## What is needed
What you return should be every line below, word for word, and none of the images.

Supplied entries section start

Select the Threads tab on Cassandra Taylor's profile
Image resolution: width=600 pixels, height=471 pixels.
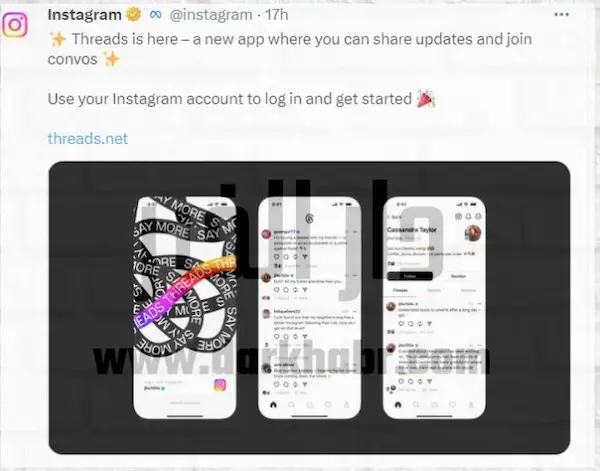tap(400, 291)
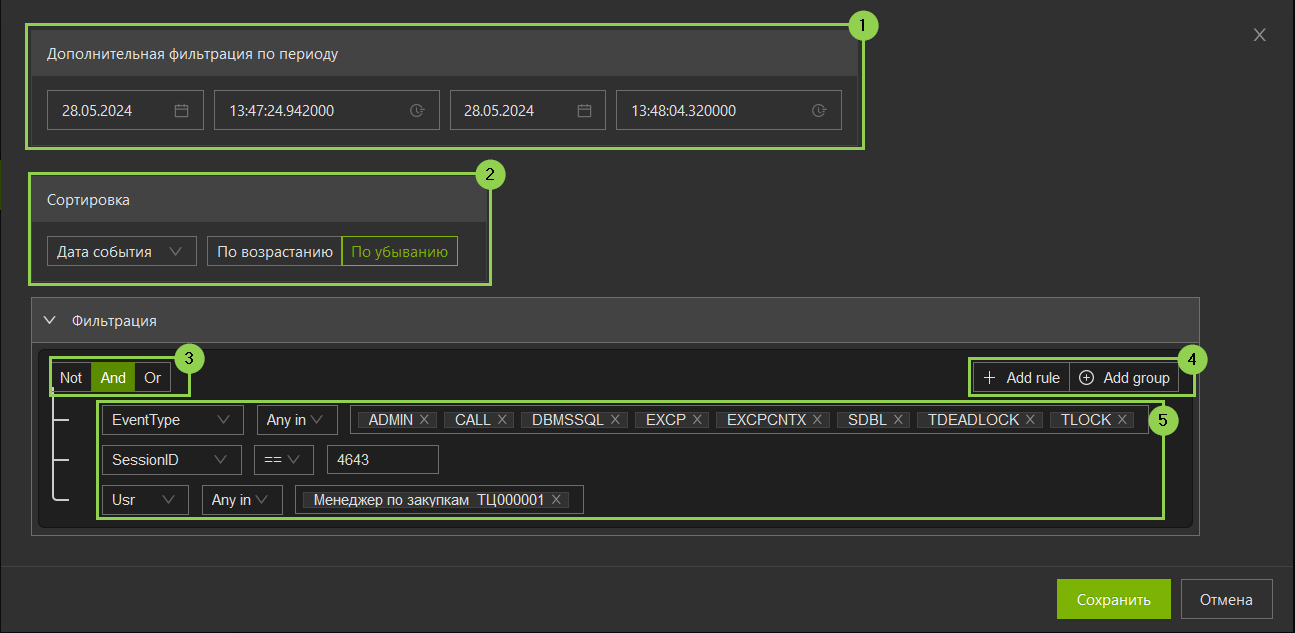1295x633 pixels.
Task: Delete the TDEADLOCK tag from filter
Action: pos(1030,420)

Supplied entries section end

## Answer below
Select the Threads tab on Cassandra Taylor's profile
Image resolution: width=600 pixels, height=471 pixels.
tap(400, 291)
1295x633 pixels.
Task: Delete the TDEADLOCK tag from filter
Action: pos(1030,420)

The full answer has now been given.